Gather conditioning
Since we calculate and apply migration velocity and Thompson's parameters there is still some under-corrections on far offsets that we need to flatten. g-Platform system contains special module for that task called RMO by picking (manual or auto).
Read seismic traces - seismic data. Load seismic data set after migration 0400_APSTM.
Sort traces. sorting by CDP - OFFSET:
Read seismic traces - velocity. Load gather migration velocity.
Create velocity model. Convert gather migration velocity into velocity model format.
Parameters:
RMO by picking. This module transforms seismic calculates velocity correction and corrects velocity model using residual moveout correction.
Define input data items and parameter:
Input data:
Switch off auto picker mode, because we are going to use manual picking of RMO.
Parameters:
Open all vista groups. Perform manual RMO picking on Velocity Analysis window and check on Output CIG gather. Input window does have time arrival curves. We need to pick CIG points with increment (i.e. 500 meters):
=================================
And add all necessary modules, connect all input and output data (trace headers, SEG-Y handlers):
1) Read seismic traces. Load seismic data set 0459_RMO.
2) Sort traces. Here we need to sort seismic traces for Seismic loop, add Sort traces module and set CDP-OFFSET headers for sorting:
3) Seismic loop. Connect trace headers vector (Input sorted headers) from the Sort traces module output and seismic (Input SEG-Y data handle) from Read seismic traces.
4) Trim statics. module can be used inside Stack Imaging or Seismic loop modules in two main types: Constant time and Time variant.
In Constant time type we apply one static shift for each trace inside gather. Main parameters in this mode is:
•Max shift <ms> - max shift for static correction;
•Start time <ms> - start time for static correction;
•End time <ms> - end time for static correction;
•Massive cross-correlation approach (true or false) – default calculation use cross-correlation between each trace of gather and stack trace, massive cross-correlation approach use cross-correlation between each trace of gather with other traces; this method more intense but theoretically more precise;
•Solving method – Gauss-Seidel or Lsqr (least-squares);
•Remove deviations from trend detection (true or false) – remove median static deviation from static correction.
In Time variant type we apply multiple static shift for each trace inside gather correspond to windows for static correction. Main parameters in this mode is:
•Overlapping <ms> - overlapping between windows to prevent static glitches between adjacent windows;
•Massive cross-correlation approach (true or false) – default calculation use cross-correlation between each trace of gather and stack trace, massive cross-correlation approach use cross-correlation between each trace of gather with other traces; this method more intense but theoretically more precise;
•Solving method – Gauss-Seidel or Lsqr (least-squares);
•Remove deviations from trend detection (true or false) – remove median static deviation from static correction;
•Time variant – a table that allows you to set window borders and maximum shifts for them.
Execute the module and check the results: CIG gather before and after trim static. Obviously, that result is uncertain, therefore we can use in production or leave it as test:
===================================
Additional denoise step performs residual noise attenuation that remained (linear, random, multiple diffraction, etc.) and appear (aliasing, artifacts, etc.) during the entire seismic processing sequence. Use this noise attenuation with caution, because it may be harsh denoise workflow, so all the parametrization and number of iteration you are able to change.

Dataset items
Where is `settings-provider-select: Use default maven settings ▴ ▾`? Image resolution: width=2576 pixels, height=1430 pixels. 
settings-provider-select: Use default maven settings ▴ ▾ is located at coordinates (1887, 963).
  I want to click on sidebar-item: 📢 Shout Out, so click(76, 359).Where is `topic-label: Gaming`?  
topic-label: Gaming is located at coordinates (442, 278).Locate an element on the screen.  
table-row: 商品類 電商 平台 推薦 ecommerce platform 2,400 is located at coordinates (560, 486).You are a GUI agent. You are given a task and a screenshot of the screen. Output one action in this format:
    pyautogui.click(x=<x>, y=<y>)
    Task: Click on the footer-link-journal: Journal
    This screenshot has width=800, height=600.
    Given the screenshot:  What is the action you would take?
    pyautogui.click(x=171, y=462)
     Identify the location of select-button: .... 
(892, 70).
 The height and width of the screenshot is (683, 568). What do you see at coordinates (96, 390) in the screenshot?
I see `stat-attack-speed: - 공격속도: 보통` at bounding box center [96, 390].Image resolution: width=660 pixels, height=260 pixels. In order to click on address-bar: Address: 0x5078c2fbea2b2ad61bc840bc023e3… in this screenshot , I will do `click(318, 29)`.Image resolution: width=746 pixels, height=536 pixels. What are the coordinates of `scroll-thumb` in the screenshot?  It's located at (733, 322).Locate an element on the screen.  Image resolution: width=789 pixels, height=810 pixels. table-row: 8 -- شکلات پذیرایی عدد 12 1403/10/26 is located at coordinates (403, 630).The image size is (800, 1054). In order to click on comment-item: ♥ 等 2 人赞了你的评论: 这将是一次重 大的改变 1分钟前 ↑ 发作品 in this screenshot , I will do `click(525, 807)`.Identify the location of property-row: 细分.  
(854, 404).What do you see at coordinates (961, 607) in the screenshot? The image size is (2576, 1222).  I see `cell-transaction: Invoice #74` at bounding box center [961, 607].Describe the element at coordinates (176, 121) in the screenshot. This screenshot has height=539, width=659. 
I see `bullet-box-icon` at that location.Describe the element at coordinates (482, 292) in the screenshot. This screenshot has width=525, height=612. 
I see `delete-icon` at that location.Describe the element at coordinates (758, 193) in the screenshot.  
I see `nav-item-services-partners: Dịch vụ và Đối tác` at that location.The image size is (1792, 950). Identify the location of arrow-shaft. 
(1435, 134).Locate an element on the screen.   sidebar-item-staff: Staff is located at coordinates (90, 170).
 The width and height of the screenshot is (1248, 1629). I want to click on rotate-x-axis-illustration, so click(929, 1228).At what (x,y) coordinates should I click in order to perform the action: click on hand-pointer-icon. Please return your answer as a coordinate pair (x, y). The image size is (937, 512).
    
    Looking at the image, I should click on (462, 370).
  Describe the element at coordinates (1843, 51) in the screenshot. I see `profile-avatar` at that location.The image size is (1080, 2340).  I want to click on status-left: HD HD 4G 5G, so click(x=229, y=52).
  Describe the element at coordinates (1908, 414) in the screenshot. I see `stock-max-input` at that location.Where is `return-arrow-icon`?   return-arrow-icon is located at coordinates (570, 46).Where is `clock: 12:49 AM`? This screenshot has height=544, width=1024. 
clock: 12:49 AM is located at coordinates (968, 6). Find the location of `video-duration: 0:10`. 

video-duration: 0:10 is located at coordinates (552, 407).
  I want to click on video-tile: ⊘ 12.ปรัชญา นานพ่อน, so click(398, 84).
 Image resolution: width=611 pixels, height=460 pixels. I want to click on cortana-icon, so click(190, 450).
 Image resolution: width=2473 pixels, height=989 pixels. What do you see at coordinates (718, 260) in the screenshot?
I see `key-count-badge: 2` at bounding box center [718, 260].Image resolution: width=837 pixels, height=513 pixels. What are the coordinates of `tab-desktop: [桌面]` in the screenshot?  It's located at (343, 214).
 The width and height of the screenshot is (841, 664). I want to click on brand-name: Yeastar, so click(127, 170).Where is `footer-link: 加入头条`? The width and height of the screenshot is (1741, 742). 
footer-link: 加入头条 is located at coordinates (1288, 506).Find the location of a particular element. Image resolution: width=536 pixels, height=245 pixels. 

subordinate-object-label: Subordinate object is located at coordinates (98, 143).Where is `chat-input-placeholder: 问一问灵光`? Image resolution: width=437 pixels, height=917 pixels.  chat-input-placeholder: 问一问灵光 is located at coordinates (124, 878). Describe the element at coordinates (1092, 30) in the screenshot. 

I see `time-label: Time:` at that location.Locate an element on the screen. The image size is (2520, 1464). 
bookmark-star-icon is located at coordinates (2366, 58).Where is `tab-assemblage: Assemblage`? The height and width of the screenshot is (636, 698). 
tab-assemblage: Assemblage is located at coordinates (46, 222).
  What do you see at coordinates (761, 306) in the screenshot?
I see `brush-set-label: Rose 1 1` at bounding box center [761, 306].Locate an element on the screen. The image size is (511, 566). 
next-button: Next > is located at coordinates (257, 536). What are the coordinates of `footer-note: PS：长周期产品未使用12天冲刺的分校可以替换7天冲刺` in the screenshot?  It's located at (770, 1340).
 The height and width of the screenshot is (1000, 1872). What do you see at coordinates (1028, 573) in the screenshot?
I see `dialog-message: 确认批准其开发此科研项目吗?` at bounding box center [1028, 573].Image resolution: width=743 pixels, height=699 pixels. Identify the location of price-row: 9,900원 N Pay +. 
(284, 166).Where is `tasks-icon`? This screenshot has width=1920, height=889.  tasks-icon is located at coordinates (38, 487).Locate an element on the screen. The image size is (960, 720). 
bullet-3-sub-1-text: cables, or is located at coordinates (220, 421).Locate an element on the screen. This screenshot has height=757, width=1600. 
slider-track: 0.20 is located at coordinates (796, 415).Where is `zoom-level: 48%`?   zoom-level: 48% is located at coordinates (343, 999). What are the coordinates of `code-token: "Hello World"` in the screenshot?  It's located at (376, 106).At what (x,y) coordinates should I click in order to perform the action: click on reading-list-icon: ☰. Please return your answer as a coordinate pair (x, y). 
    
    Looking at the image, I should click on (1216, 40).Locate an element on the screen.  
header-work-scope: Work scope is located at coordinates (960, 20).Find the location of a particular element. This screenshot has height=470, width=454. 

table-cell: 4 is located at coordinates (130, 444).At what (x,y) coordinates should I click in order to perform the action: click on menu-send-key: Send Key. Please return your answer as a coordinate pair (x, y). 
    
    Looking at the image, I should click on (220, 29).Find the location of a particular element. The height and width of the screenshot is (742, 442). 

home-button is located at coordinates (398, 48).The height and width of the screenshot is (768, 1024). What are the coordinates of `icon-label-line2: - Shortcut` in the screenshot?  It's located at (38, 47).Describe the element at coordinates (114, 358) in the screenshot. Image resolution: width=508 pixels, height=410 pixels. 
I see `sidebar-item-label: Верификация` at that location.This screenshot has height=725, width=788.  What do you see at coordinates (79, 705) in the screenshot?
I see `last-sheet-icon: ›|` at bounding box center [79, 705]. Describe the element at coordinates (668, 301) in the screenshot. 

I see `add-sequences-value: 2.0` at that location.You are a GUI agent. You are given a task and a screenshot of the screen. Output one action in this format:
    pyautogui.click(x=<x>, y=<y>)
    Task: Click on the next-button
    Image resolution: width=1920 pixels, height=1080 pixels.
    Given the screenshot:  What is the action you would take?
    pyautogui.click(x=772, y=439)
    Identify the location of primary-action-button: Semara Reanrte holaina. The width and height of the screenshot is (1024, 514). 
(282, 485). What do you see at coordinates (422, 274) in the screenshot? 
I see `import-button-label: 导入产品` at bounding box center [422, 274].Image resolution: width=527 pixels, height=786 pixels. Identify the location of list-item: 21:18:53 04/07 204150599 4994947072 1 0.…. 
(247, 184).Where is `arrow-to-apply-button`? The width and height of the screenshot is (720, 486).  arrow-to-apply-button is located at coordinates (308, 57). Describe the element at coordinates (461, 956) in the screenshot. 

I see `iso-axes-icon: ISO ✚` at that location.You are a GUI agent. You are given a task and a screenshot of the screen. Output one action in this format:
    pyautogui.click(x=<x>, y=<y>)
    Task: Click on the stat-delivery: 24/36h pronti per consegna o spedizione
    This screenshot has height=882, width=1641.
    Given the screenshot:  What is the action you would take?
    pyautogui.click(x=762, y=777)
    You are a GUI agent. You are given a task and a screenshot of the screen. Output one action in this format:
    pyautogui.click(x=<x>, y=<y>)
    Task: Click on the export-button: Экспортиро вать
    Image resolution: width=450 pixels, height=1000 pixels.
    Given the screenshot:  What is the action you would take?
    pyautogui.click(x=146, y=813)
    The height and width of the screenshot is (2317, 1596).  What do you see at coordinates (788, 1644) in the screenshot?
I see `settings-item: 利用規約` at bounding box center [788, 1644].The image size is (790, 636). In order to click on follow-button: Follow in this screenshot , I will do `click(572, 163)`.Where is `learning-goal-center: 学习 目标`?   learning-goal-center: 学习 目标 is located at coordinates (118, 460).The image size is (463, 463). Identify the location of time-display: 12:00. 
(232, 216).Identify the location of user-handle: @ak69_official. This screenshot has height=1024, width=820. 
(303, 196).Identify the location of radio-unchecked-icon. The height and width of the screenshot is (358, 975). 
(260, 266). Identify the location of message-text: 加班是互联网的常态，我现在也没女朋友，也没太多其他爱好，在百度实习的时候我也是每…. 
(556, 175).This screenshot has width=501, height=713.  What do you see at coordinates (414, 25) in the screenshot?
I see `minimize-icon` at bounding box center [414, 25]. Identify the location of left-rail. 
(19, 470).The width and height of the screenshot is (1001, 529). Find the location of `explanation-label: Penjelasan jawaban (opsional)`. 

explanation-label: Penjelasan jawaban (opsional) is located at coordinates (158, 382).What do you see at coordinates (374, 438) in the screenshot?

● Required action: Can you reproduce the passage of the gather conditioning guide between "Create velocity model." and "picking of RMO.", inclusive? These entries have no connection to the gather conditioning guide.

● The completed task:
Create velocity model. Convert gather migration velocity into velocity model format.
Parameters:
RMO by picking. This module transforms seismic calculates velocity correction and corrects velocity model using residual moveout correction.
Define input data items and parameter:
Input data:
Switch off auto picker mode, because we are going to use manual picking of RMO.